• _About this task_
Wherever "computer" shows up in the records below, copy the whole line.

Top of Records for the exercise

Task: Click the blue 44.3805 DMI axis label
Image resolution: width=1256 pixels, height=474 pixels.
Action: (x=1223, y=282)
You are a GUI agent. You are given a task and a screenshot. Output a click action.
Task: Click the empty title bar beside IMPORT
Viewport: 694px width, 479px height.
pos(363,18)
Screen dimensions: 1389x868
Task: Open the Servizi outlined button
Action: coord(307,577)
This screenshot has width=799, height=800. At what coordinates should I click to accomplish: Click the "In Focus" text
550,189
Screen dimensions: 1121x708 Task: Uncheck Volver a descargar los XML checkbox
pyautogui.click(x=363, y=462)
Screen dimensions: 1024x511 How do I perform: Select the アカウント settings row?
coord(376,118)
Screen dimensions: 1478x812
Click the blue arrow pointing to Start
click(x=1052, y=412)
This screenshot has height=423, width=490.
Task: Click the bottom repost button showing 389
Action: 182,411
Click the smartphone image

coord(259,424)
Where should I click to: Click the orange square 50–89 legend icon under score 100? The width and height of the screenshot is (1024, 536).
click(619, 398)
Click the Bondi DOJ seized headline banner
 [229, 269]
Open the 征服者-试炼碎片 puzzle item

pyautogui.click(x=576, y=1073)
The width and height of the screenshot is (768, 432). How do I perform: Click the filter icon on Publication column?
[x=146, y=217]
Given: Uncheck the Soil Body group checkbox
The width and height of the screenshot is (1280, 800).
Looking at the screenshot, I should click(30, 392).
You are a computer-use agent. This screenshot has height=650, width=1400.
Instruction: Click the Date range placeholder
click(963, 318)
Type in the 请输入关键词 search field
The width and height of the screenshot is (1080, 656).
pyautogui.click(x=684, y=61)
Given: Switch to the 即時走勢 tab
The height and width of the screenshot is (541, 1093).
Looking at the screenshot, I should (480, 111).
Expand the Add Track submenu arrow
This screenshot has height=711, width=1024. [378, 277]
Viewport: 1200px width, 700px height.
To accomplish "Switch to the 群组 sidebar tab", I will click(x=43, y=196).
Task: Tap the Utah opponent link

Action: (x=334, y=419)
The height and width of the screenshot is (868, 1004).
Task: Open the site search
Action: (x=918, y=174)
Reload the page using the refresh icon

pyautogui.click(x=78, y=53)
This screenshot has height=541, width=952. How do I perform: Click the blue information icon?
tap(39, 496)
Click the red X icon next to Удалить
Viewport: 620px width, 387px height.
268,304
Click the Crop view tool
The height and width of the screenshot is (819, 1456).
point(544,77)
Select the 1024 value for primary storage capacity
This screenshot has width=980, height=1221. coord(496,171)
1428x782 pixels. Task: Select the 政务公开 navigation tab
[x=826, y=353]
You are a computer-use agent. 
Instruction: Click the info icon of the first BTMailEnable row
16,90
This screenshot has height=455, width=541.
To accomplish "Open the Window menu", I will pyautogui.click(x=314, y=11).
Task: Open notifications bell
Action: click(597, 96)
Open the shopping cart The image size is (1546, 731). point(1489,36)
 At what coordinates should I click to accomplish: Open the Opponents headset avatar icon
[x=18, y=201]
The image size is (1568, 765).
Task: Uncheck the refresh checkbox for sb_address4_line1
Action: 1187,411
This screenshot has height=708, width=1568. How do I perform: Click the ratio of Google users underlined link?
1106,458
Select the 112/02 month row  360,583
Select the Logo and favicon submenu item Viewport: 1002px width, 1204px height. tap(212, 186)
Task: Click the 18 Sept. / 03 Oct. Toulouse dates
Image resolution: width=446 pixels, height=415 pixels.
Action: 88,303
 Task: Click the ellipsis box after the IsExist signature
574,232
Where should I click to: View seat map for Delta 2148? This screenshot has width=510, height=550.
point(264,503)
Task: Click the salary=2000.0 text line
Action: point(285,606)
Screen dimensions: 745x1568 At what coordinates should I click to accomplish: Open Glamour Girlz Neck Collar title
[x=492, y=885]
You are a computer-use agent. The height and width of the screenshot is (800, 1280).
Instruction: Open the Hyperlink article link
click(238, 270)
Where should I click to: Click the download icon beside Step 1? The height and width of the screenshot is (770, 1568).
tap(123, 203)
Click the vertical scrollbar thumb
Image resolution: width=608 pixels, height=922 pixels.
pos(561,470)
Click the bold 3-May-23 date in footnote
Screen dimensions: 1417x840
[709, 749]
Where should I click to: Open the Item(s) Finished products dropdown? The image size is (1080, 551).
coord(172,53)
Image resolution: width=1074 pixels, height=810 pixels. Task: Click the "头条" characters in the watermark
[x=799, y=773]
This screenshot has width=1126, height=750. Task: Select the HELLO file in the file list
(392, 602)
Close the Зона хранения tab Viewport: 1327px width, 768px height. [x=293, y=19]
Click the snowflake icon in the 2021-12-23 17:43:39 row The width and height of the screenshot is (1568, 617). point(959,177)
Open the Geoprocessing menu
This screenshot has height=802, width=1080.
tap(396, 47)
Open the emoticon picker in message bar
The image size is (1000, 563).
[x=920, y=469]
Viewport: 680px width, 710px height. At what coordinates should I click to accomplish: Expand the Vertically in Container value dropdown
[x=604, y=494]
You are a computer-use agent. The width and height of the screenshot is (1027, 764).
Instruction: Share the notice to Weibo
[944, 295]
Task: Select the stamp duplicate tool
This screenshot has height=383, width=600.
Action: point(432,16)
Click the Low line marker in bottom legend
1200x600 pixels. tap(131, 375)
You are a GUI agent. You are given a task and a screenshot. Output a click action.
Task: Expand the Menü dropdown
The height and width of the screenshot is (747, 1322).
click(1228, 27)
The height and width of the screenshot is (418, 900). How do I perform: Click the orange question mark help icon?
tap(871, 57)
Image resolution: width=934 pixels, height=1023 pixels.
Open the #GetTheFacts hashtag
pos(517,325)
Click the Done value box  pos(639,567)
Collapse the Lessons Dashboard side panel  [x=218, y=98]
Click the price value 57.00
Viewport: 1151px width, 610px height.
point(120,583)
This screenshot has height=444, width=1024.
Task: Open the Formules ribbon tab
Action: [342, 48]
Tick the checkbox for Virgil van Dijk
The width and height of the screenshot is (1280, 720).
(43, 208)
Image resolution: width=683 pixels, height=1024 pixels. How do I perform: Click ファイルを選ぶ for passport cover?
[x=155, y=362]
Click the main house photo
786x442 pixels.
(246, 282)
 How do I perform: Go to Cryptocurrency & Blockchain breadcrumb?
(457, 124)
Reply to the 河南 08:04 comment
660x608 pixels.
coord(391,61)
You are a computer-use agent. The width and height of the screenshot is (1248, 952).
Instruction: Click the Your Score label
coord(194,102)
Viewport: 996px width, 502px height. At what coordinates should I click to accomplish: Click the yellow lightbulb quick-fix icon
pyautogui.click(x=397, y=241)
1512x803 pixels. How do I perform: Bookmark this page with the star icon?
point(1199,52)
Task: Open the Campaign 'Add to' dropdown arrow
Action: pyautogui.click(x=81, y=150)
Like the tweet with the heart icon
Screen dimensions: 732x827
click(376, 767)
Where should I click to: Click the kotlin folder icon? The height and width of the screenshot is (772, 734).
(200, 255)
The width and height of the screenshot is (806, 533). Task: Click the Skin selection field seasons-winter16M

Bottom of Records for the exercise

• _Task result_
You are a computer-use agent. This screenshot has height=650, width=1400.
You are a computer-use agent. 
You are a computer-use agent. The height and width of the screenshot is (800, 1280).
You are a computer-use agent. The width and height of the screenshot is (1027, 764).
You are a computer-use agent. The width and height of the screenshot is (1248, 952).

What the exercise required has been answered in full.